● Text shown:
- - - -

Earlier today, my brother and sisters and I received an email from our older brother Steve. He had just read a book review in the Washington Post concerning a new Library of Congress book entitled The Card Catalog: Books, Cards, and Literary Treasures.
It brought back memories, and I’ll let Steve’s note to the four of us take it from here.
This story took me back to all those days in libraries…Cookeville and Murfreesboro public, at Tennessee Tech & Western Michigan (where I almost lived while doing my thesis– I even had a private cubicle!), and the 2 church libraries. I spent lots of time at the one in Cookeville where Mom was a one-woman staff for a long time. I would help bind books, glue return card pockets, and watch her type cards for the ubiquitous card catalog. I loved all that. Now I read on my pad and search online, rarely going to an actual library except to find a book old enough to not be available digitally. This article reminded me of how much I’ve lost, and how much I miss Mom.
Being just three years younger than Steve, I have many of the same memories (although the colleges are different). Our mother was a librarian and a lover of books, and she imparted that love to all of us.

Helen Roberts Brown – Mom – as a young woman. She began her career as a librarian after my parents married and moved to Cookeville, Tennessee
Writing the review in the Post, Michael Lindgren captures it well:
“This book about card catalogues, written and published in cooperation with the Library of Congress, is beautifully produced, intelligently written and lavishly illustrated. It also sent me into a week-long depression. If you are a book lover of a certain age, it might do the same to you.

- - - -

● Provided records:

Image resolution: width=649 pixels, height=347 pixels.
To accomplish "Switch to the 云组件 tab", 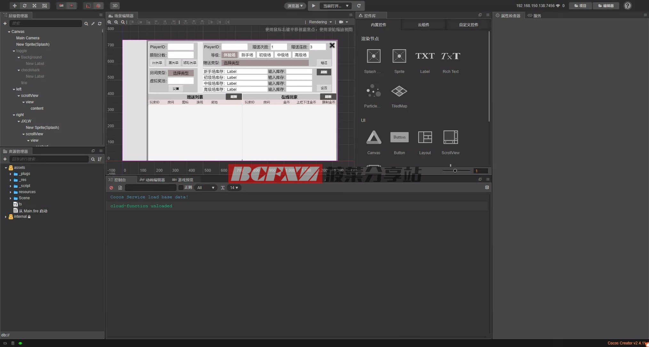I will tap(423, 25).
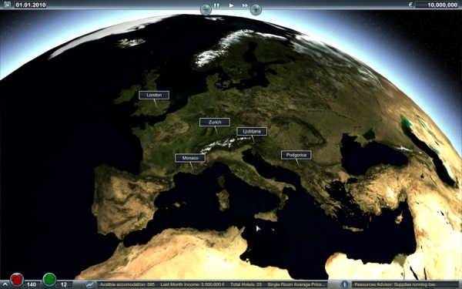
Task: Open the Ljubljana city marker
Action: 252,131
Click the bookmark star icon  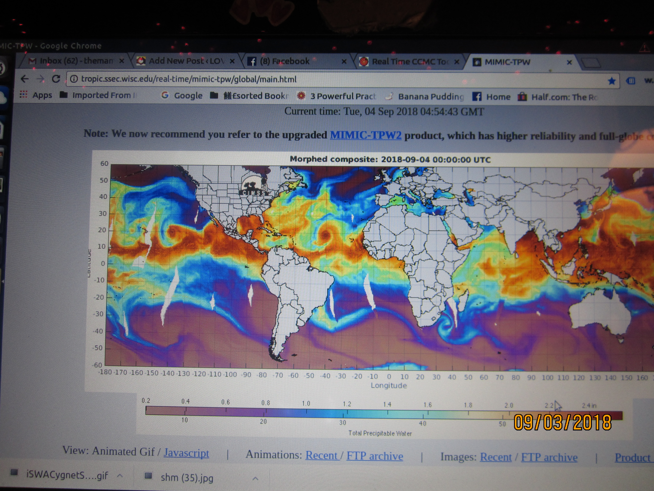(611, 81)
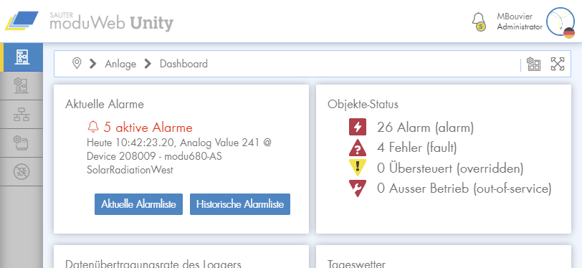Open the MBouvier user profile avatar

pyautogui.click(x=560, y=21)
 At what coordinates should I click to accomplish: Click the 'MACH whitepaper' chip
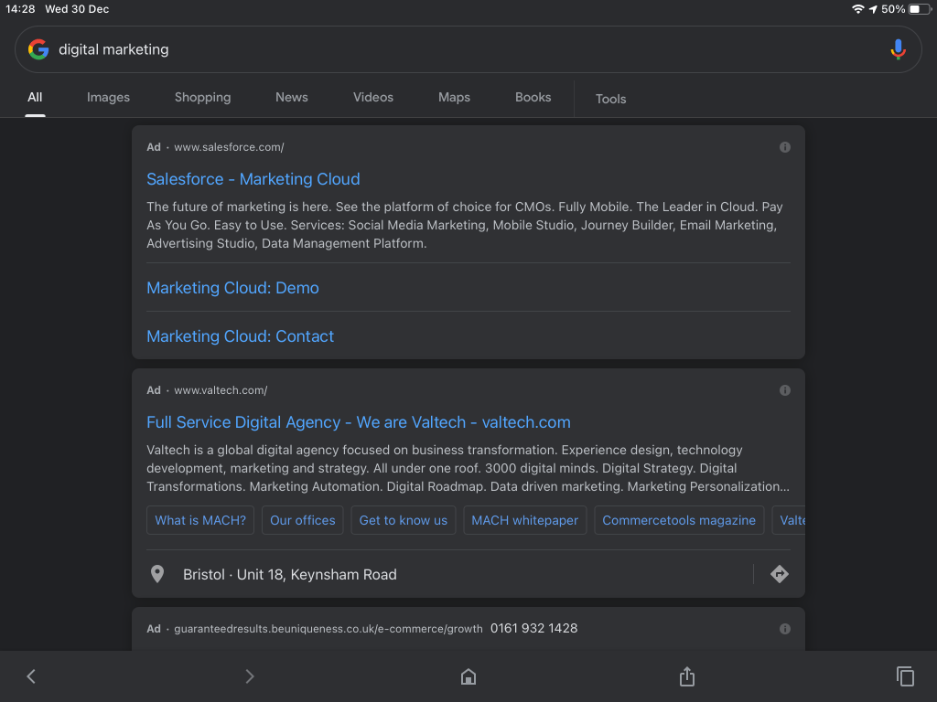pos(524,520)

- - - -

● List of tasks:
**a)** From the post about the card catalog book, extract the passage that begins at the words "Earlier today, my" and ends after "and Literary Treasures.".
**b)** In the post about the card catalog book, what was the full name of the mother who worked as a librarian?
None of the items are needed for this work.

● Task-by-task solutions:
**a)**
Earlier today, my brother and sisters and I received an email from our older brother Steve. He had just read a book review in the Washington Post concerning a new Library of Congress book entitled The Card Catalog: Books, Cards, and Literary Treasures.

**b)** Helen Roberts Brown